Australia Reinvents the Food Pyramid with a Heavy Focus on Vegetables and No Sugar in Sight

The United States ditched the food pyramid in 2011, but Australia believes it has finally gotten the pyramid right
Australia Reinvents the Food Pyramid with a Heavy Focus on Vegetables and No Sugar in Sight
The Australian Nutrition Foundation Inc, 3rd edition, 2015

Gone are the days of a strong base of grains and an allowance of sugars and oils up top.

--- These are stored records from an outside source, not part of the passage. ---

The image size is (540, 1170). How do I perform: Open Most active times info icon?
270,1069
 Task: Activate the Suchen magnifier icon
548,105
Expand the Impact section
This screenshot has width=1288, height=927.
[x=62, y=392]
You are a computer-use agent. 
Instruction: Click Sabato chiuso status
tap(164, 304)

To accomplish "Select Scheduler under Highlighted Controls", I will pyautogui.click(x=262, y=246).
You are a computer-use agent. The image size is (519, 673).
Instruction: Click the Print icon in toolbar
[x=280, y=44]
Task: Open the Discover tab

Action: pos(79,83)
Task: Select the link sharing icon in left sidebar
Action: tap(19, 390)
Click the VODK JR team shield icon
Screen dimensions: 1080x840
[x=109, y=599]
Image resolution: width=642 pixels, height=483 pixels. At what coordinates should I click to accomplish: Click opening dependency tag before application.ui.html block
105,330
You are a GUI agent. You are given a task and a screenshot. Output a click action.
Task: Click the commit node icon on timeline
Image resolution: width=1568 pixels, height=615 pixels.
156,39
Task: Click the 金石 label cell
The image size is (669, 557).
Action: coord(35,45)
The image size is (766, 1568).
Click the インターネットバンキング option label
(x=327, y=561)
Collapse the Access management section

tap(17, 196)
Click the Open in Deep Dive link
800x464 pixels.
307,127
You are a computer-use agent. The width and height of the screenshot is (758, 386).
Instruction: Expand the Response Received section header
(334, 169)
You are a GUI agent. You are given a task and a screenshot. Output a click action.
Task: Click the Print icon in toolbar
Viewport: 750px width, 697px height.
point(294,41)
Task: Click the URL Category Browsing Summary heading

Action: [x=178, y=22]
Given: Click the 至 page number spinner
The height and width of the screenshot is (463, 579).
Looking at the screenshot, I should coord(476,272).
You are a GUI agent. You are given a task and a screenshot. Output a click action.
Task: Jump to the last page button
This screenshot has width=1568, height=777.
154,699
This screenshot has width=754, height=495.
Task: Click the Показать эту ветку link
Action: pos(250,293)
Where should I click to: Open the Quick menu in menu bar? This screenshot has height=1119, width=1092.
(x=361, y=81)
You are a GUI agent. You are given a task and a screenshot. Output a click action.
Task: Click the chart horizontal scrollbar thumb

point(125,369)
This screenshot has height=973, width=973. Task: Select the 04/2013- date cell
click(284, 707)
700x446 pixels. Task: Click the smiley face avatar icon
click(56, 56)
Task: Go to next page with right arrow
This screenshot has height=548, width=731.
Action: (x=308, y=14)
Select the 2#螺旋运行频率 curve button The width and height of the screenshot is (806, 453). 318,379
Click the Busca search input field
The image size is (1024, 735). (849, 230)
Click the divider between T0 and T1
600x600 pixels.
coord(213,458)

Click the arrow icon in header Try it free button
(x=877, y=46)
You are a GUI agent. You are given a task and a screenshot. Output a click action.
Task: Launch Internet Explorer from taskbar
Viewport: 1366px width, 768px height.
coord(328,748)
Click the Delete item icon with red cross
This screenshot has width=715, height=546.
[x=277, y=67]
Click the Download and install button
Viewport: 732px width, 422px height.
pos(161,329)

You can probably still conjure up the image of the old food pyramid in your mind’s eye. But we now know a hearty 6 to 11 servings of bread and pasta is ridiculous, and therefore (sadly) the food pyramid model was stricken from health textbooks in America in 2011 and replaced with the much more practical (and greens-heavy) “MyPlate.” But the food pyramid may be back with a vengeance, at least in the Land of Oz.

Nutrition Australia has released a new and improved food pyramid, with vegetables on the bottom and healthy fats up top. In the old days, we were allowed “fats, oils, and sweets” sparingly, but a healthy Australian diet has almost no room for such nonsense. Unlike MyPlate, as the Washington Post points out, this pyramid actually illustrates what people might see as they walk down a grocery aisle. Suggestions of what to line your pantry and fridge shelves with include avocados, broccoli, mushrooms, quinoa, beans, eggs, and the vegan-friendly protein option, tofu. The healthy fats at the top are illustrated by a bottle of olive oil.

In another version of the pyramid, the bottom of the pyramid is not taken up by fruits and vegetables, but rather photos of feet moving in a representation of exercise. Australia has one of the highest obesity rates in the world, at over 25 percent.